ABSTRACT
Peptide asparaginyl ligases (PALs) belong to a limited class of enzymes from cyclotide-producing plants, that perform site-specific ligation reactions after a target peptide Asx (Asn/Asp) binds to the ligase active site. How PALs specifically recognize their polypeptide substrates has remained elusive especially at the prime binding side of the enzyme. Here we captured VyPAL2, a catalytically efficient PAL from Viola yedoensis, in an activated state, with and without a bound substrate. The bound structure shows one ligase with the N-terminal polypeptide tail from another ligase molecule trapped at its active site, revealing how Asx inserts in the enzyme’s S1 pocket and why a hydrophobic residue is required at the substrate P2’ position.
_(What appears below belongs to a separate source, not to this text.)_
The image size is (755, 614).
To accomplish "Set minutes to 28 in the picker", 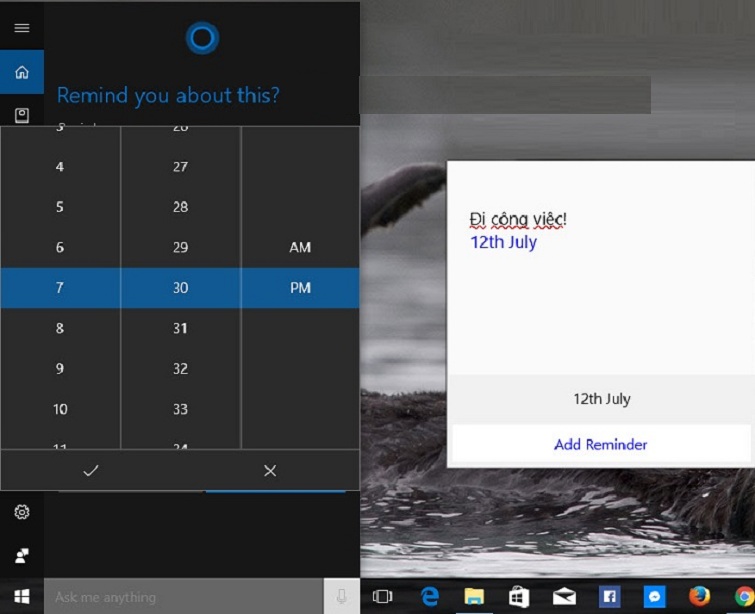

Beside illustrating the role played by P1 and P2’ residues as primary anchors for the enzyme reaction, these results provide a mechanistic explanation for the role of the “Gatekeeper” residue at the surface of the S2 pocket, in shifting the non-prime portion of the substrate and, as a result, the activity towards either ligation or hydrolysis. These results detail the molecular events that occur during proenzyme maturation in the plant vacuolar compartment, suggest a mechanism for ligation, and will inform the design of peptide ligases with tailored specificities.
One sentence summary We captured VyPAL2, a catalytically efficient plant peptide ligase with a bound substrate, providing the molecular basis for substrate recognition and ligation.